A cleanroom provides a controlled, isolated environment for handling contamination-sensitive substances or for protecting the exterior environment from dangerous substances in the controlled area. The density of sub-micron and larger airborne particle contamination inside a cleanroom is kept within tightly controlled limits by forcing clean, filtered air into the cleanroom.

Controlling particulate contamination is a process, not an event. Contaminants are generated continuously by people, processes, facilities and equipment and must be continuously removed from the cleanroom. The allowable level of contamination is dictated by specifications for the operations being performed.

Contamination control requires controlling the total cleanroom environment Air flow rate and direction, pressurization, temperature, humidity and specialized filtration all need to be tightly maintained to remove particles from the cleanroom. Particles sources must be eliminated whenever possible.

This creates an internal air pressure greater than ambient pressure, which reduces particulate intrusion around doors, and minor un-sealed areas in walls, ceilings, etc. Wall venting near floor level exhausts cleanroom air with the particles it carries into the external cleanroom environment and promotes laminar flow of incoming air. The ability to remove particles and thus create a particulate-controlled environment inside the cleanroom is measured by the number of air changes per hour; the more clean air, the cleaner the cleanroom. Basically, a positive pressure cleanroom protects the internal cleanroom environment.

In a given cleanroom, cleanliness can generally be increased by simply adding more Fan-filter units (FFUs), and thus filtered air, in the correct locations. Positive pressure can be built with hard walls made of solid plastic or steel, or soft walls made from flexible plastic strips and curtains. In hardwall cleanrooms, temperature and humidity can be controlled to provide human comfort, protect processes and prevent static charges by adding air conditioners, humidifiers and dehumidifiers.

Negative pressure cleanrooms are designed to keep contaminants from entering the external cleanroom environment. A common design uses exhausting FFUs, or air handlers, and high-efficiency particulate air (HEPA) filters to remove internal air. The cleanroom's in-room processes contaminate the air, that is then exhausted to a safe location. This exhaust system creates a negative pressure inside the cleanroom that draws external air into the cleanroom either directly or through filters. A common application for this design is a powder filling operation. A negative pressure cleanroom, then, protects the external cleanroom environment but not necessarily the internal area.

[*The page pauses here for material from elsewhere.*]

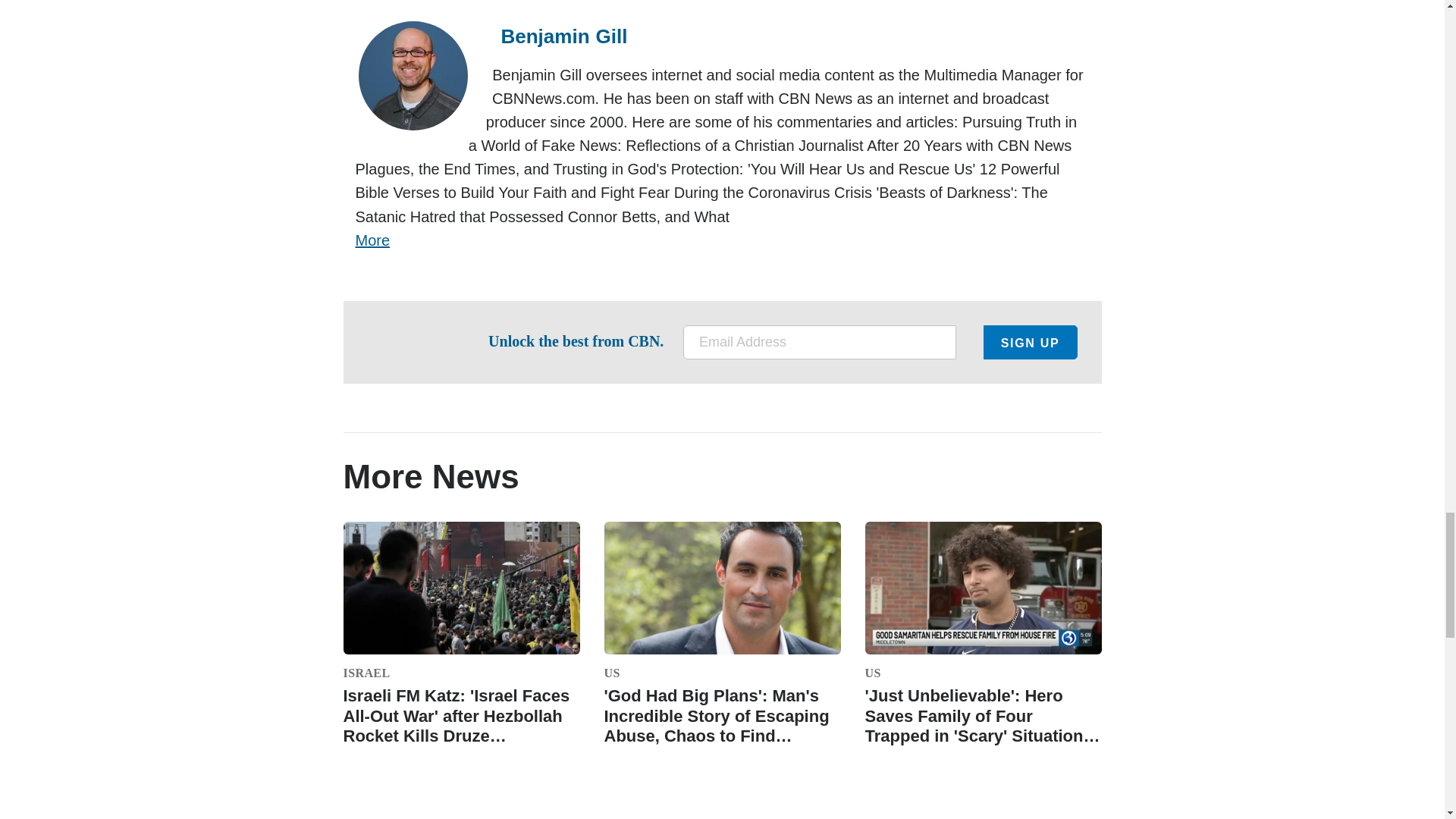
sign up (1029, 342)
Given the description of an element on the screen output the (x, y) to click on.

Positive/negative pressure cleanrooms a more complex design, typically use FFUs to inject clean air into the cleanroom and exhaust contaminated cleanroom air into a buffer area. An air-handling system then removes slightly more air from the buffer area than is supplied by the FFUs, thus creating a negative pressure with respect to both the cleanroom and the external cleanroom environment. This negative pressure prevents cleanroom contaminates from entering the external cleanroom environment and also prevents external particulates from entering the cleanroom. A positive/negative pressure cleanroom, then, protects both the cleanroom and external environments.